WHAT YOU WILL DO: Take the line that contains "This screenshot has height=428, width=596." and every line after it in the material below, and quote them exactly.

DATA RECORDS:
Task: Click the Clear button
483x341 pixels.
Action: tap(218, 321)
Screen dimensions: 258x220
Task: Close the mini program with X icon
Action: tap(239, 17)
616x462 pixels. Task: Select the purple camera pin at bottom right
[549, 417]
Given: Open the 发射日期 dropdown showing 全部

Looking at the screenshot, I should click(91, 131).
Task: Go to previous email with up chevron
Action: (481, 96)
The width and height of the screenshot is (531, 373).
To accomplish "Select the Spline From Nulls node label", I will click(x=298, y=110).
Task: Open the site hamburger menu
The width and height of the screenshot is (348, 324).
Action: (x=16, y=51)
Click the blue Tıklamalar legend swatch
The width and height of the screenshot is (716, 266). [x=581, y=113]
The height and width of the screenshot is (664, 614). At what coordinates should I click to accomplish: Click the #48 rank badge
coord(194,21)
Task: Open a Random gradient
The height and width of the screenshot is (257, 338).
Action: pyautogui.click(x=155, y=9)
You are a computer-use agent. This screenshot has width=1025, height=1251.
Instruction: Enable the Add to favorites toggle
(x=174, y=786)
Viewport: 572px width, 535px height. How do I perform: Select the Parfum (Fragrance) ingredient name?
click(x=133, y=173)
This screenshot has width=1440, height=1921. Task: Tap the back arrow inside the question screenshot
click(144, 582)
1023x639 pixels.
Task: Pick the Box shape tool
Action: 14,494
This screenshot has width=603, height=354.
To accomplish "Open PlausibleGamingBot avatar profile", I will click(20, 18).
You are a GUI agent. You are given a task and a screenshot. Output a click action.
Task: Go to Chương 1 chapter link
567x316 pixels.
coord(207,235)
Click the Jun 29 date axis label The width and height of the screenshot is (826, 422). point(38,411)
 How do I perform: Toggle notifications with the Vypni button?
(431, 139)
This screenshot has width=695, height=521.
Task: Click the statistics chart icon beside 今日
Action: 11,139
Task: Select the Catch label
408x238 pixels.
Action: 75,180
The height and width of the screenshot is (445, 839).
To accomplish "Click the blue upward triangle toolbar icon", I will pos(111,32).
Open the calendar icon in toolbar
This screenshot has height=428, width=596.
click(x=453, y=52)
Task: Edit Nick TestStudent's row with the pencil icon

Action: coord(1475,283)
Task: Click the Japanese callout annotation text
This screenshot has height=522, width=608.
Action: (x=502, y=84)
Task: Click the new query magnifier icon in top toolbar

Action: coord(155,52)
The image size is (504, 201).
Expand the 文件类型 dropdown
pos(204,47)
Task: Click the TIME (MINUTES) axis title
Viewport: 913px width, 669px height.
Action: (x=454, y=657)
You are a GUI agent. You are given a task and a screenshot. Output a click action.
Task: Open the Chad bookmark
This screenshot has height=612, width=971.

RESULT OF THIS TASK:
This screenshot has height=428, width=596.
click(x=453, y=52)
Task: Edit Nick TestStudent's row with the pencil icon

Action: coord(1475,283)
Task: Click the Japanese callout annotation text
This screenshot has height=522, width=608.
Action: (x=502, y=84)
Task: Click the new query magnifier icon in top toolbar

Action: coord(155,52)
The image size is (504, 201).
Expand the 文件类型 dropdown
pos(204,47)
Task: Click the TIME (MINUTES) axis title
Viewport: 913px width, 669px height.
Action: (x=454, y=657)
You are a GUI agent. You are given a task and a screenshot. Output a click action.
Task: Open the Chad bookmark
This screenshot has height=612, width=971.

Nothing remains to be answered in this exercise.